Paul Everitt and I have long been communicating about the role of XML in the CMS world. Recently, he posted the following blog entry and asked for my opinions per email. I started writing a mail back to him, but then I realized I have a blog now too...

Firstly, I want the UdellCMS too. :) Infrae has been trying to build one for a while, staggering along the way.

Now as to some comments to Paul's vision. Within Infrae I have the reputation of being a devil's advocates, and I've done it to Paul before, so here goes with my comments.

Paul mentions, referring to the demo he links to, that:

it isn't a "programming language" (though it sure looks like one)

This one is never going to fly. It's a programming language all right, though a highly declarative one. It's going to take someone with programming skills to write these. The advantage, similar to SQL, is reporting: you do not need to know a lot of APIs in order to extract data out of the system.

Now to what Paul and I both agree is the more interesting bit:

What's more interesting, IMO, is the effect this has on CMS design.

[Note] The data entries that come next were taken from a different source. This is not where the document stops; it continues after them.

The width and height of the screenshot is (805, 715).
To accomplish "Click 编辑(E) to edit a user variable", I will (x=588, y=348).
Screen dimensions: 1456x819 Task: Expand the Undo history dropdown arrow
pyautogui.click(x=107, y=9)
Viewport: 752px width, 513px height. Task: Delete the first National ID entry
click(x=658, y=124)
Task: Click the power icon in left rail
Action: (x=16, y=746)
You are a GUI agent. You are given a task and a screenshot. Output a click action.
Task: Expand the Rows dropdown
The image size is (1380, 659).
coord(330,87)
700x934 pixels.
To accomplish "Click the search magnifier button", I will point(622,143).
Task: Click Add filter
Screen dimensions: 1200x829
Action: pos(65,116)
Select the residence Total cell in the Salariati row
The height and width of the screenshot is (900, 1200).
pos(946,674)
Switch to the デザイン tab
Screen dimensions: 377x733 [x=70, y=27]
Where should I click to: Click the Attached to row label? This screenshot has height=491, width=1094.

It totally changes your approach to navigation. Instead of thinking very hard about folder structures or topic structures, you just throw everything into a big pile and let stored semi-structured and full-text queries create smaller piles. This allows numerous approaches to site navigation.

I think that this approach opens more possibilities than some traditional CMS approaches have been taken, because of its non-API oriented query/reporting nature. This also ties in to various content repository projects, such as Infrae's Railroad and content repository APIs like JSR-170.

But, I also think that you cannot just give up (up-front) thinking about things like folder structures or topic structures, or structured document content, for a number of reasons.

While the files in the referenced demo are perhaps in one big pile, these files contain a lot of structure that can be exploited. It's just not represented as folders and topics. Someone has to put this structure in there.

How will you get (non-computer-savvy) people to produce such structured content? I.e. how do you get enough consistency to actually be able to do smart queries like the ones demonstrated? Jon Udell alone can be trusted to produce semantic XHTML, but a whole organization? With Silva, we took a lot of care so that we get some semi-structured content out of it all (Silva XML).

In addition, organizations use structuring techniques like folders and (mandatory) metadata to have something to hold on to and some coherence in the produced content. You can use folders for authorization, for instance. You also need some uniformity in the topics used by people, and often organizations want to mandate this.

So, some structuring facility seems unavoidable in a CMS. Wikipedia has shown that even minimal facilities can lead to grand things, though, but wikis aren't right for all use cases.

Where the real merit lies is in giving up some APIs and going more to declarative data. In one way that's just moving the problem. But in another way, what you can gain is that you can move some CMS-style tasks away from a potentially limiting set of APIs to a more powerful query & reporting model. In order words, you manufactor serendipity; you make it easier to reuse content in new ways. It all being done in a standardized way (the host of XML standards) is cool of course.

We've been doing things like this at Infrae and with Silva for quite a while now, and we're trying to open it up more. It's not easy and the benefits are sometimes hard to see, but we're trying. But we can extract PDFs and Word documents from Silva, and with custom apps on top of Silva we can expose and relate data in a lot of interesting ways. When you start turning it into a real applicat And we'd like to do more in the future, as we're opening up Silva to accept more kinds of XML content.